*This article is not a substitute for the advice of an attorney.*
This week I have been making the rounds from Indianapolis, Indiana to Athens, Texas! In Indianapolis, Paul Goeringer (University of Maryland Extension) and I presented at the Women in Agriculture Educators Conference on legal risk management, where I specifically focused on water law education in Texas. Additionally, I presented at the Cattleman’s Cow-Calf Clinic in Athens, Texas. Henderson County Extension Agent Rick Hirsch and his cattle committee did a great job of planning this clinic and I enjoyed the chance to speak with producers about grazing and farm leases. Hello and welcome to the new followers from both of these events!
Here are a few ag law stories in the news this week.
* The United States Supreme Court Allows United States to Intervene in Texas v. New Mexico Suit. As this prior post explained, the Solicitor General filed a motion to intervene as a party to the Texas v. New Mexico lawsuit. This week, the Supreme Court granted this motion. The United States is now a party to the suit, and essentially sides with Texas on this issue. [Read article here.]

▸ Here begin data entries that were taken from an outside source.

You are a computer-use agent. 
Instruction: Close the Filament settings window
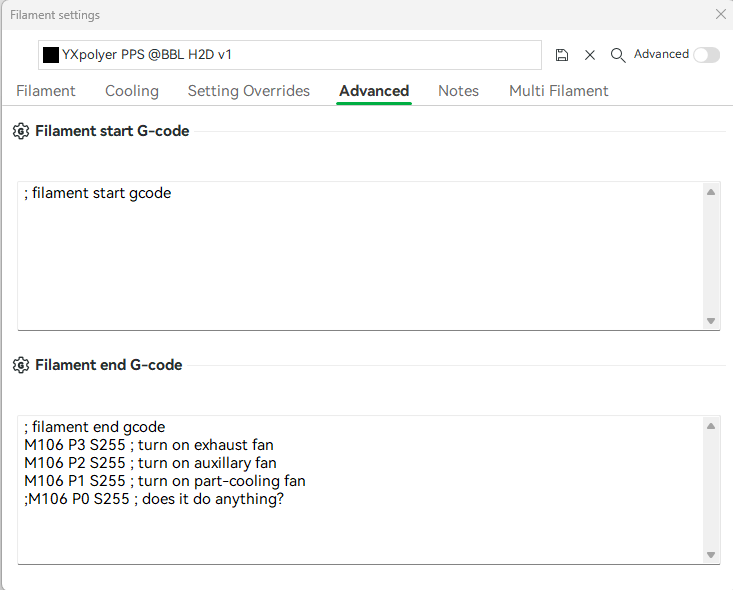click(721, 14)
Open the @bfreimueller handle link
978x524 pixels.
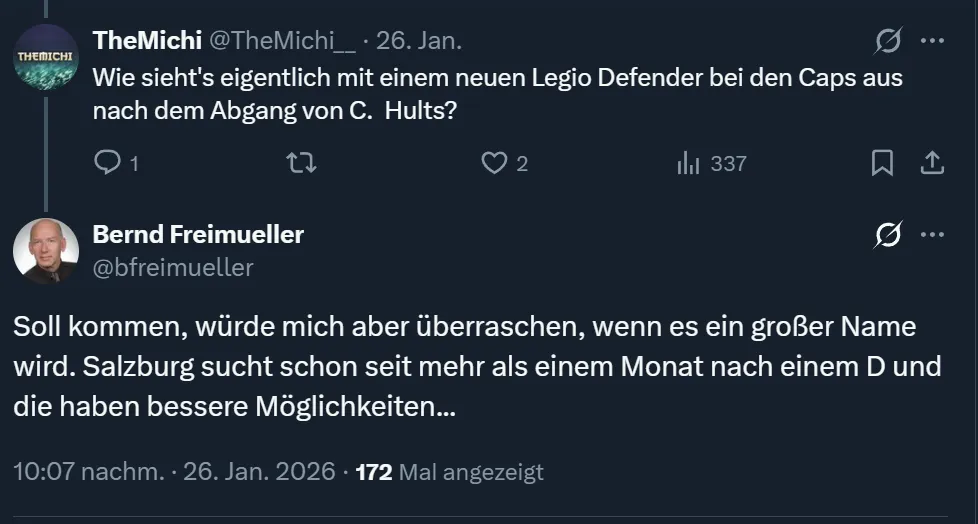172,267
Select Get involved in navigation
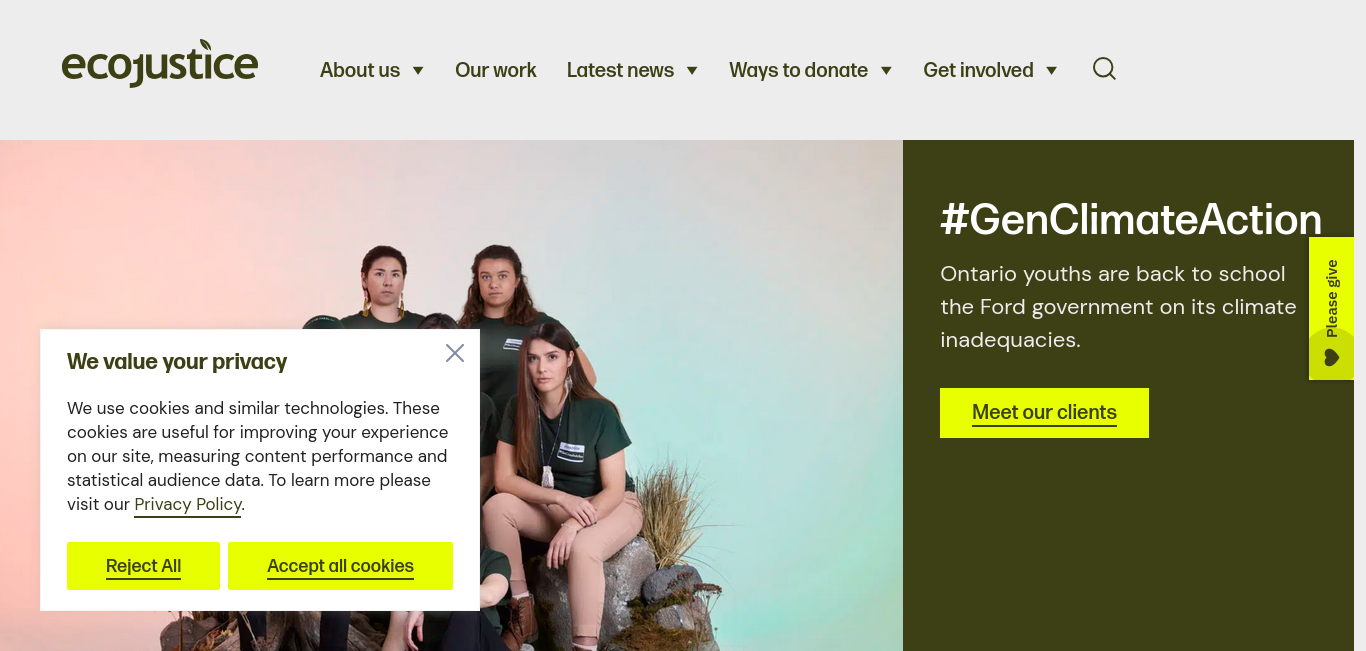 [978, 70]
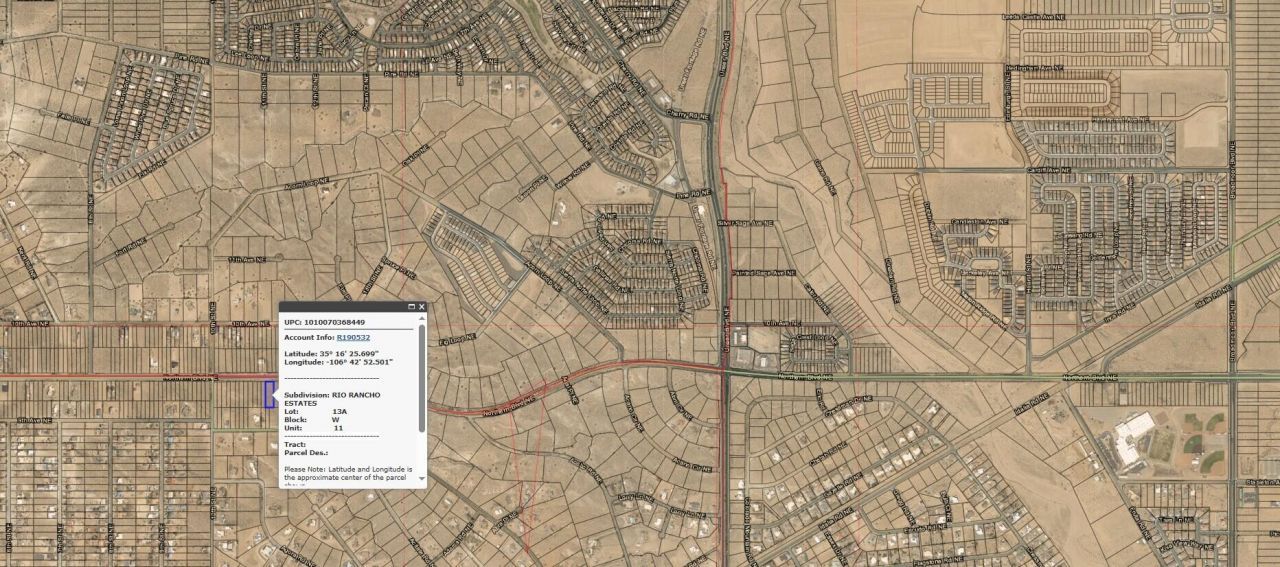Close the parcel info popup

[x=422, y=307]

*EPA Proposes Rule to Define Scope of Clean Water Act. A proposed rule put forth by the Environmental Protection Agency and the U.S. Army Corps of Engineers has generated controversy across the country. [Read proposed rule here.] The Clean Water Act applies to “navigable waters of the United States” and that is the phrase at the center of this proposed rule. The EPA claims that it merely seeks to better define the scope of water subject to federal regulation under the Clean Water Act by explaining that wetlands and intermittent streams that often dry up during part of the year are included in the definition. Opponents argue that this rule is an attempt by the EPA to greatly increase its jurisdiction thereby making federal law applicable to additional bodies of water. The Texas Farm Bureau explains its concern that the proposed rule could require federal permits before doing various activities on private property. The EPA argues that an exemption exists, however, for routine agricultural practices, meaning that no federal permit will be required for these activities. Before the rule will go into effect, the EPA will hold a 90-day comment period seeing public input. [Read articles here and here and here.]
*Texas Judge Finds Denbury Green Has Eminent Domain Power. A Texas state court judge has ruled that a CO2 pipeline owned by Denbury Green qualifies as a common carrier pipeline and, therefore, Denbury had the right to use eminent domain to acquire land for the line. This case pitting a landowner against Denbury Green has already been to the Texas Supreme Court once, where the court found that a private landowner could challenge the common carrier status and eminent domain power of a pipeline company. Because the lower court did not permit the landowner to do so, the case was reversed and remanded back to the trial court. This week’s decision was the court’s reconsideration of the landowner’s argument. The landowner’s attorney has stated that his client intends to appeal the decision. [Read article here.]